The Negotiable Instruments Act, 1881, known as NI Act, was introduced during the time of British to deal with the negotiable instruments such as cheques, bills of exchange, promissory notes, etc. Section 138 - 142 was introduced in the Act to implant confidence in the efficiency of banking operations and give credibility to negotiable instruments employed in business transactions. If a drawer issues a cheque to the payee and payee accepts the same on the faith that he or she will get credited the payment on the due date.
The provision provided under sections 138 to 142 of the Act is to ensure that the issued cheques as a mode of deferred payment should be honoured. A case of dishonour can be filed according to section 138.
Following are requirements for complying with section 138:
- A person should have issued a cheque to another person for payment of debt or liability.
- An issued cheque must be presented in the bank within three months.
- A cheque returned by the bank unpaid with the reason of insufficient funds in the bank holder's account or the amount mentioned on the cheque exceeds the allowable amount as per the agreement of the drawer with the bank.
- A payee demands payment by sending a notice to the drawer within 15 days of getting information from the bank in case of return of unpaid cheque.
- A drawer fails to make a payment to the payee within 15 days of receiving the notice.
The procedure follows to resolve the matter under Section 138 of the Act:
- A legal notice should be issued to the drawer within 15 days of dishonour of cheque, and a drawer must pay within 15 days of receiving notice. The issue is settled if payment is made in time. In case of the payment failure, a payee can file a criminal case under section 138 of the Act within 30 days from the expiry of serving period to drawer.

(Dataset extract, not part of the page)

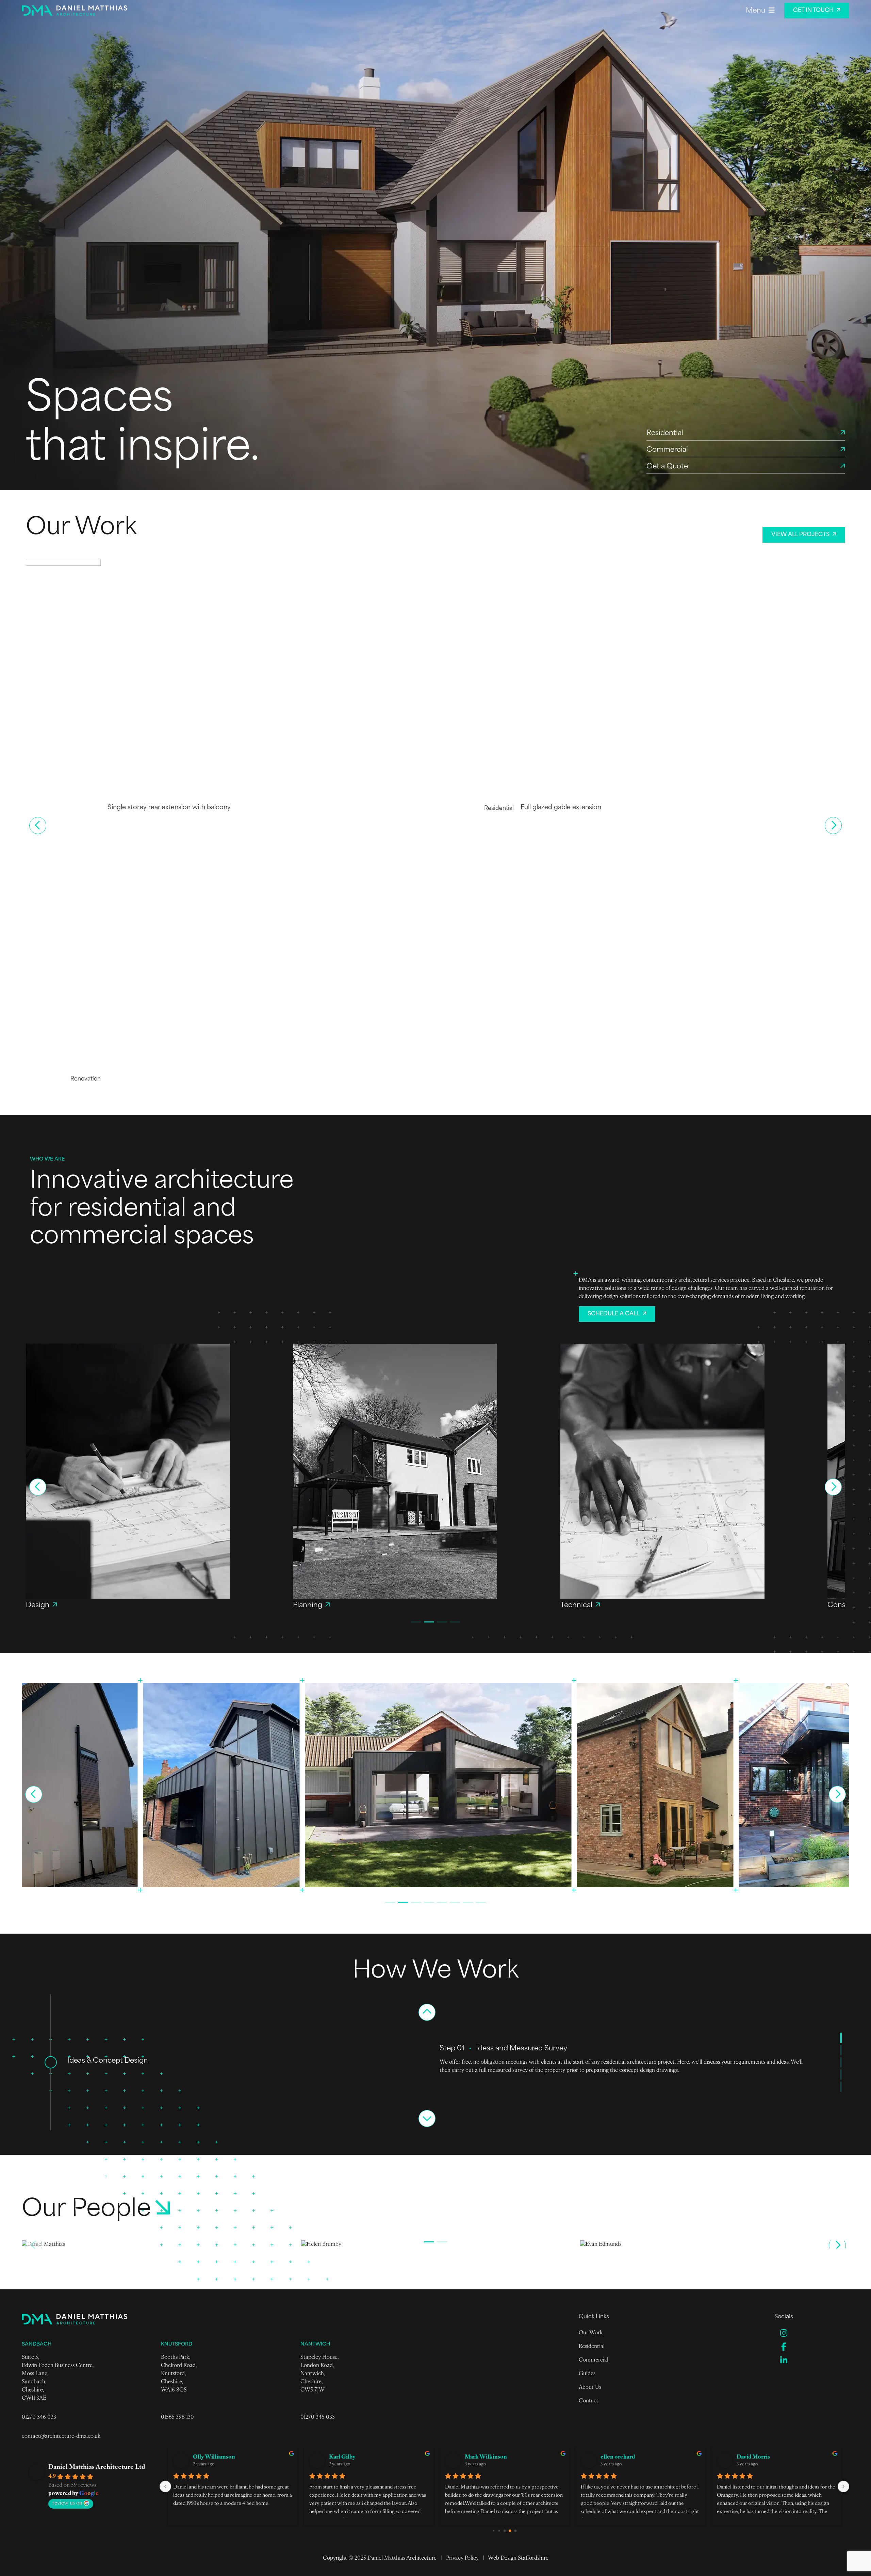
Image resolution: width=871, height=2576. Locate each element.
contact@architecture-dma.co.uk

- A complainant should appear in the witness box with the relevant details to file a case. The court will send a summons to the accused to appear before the court on finding the presented details are satisfied.
- A bailable warrant may issue if the drawer or accused does not appear in the court. Even after it, if the accused does not appear, a non-bailable warrant may be issued.
- On the appearance of the accused and in the proceeding if he is found guilty, the court will post the matter of punishment. If the accused denies the charges, he will be served with the copy of the complaint.
- The accused will be allowed to present his side with the documents and witnesses.
- After proceedings, the court will pass judgement. Both complainant and accused can further appeal in the High Court on the unsatisfied decision.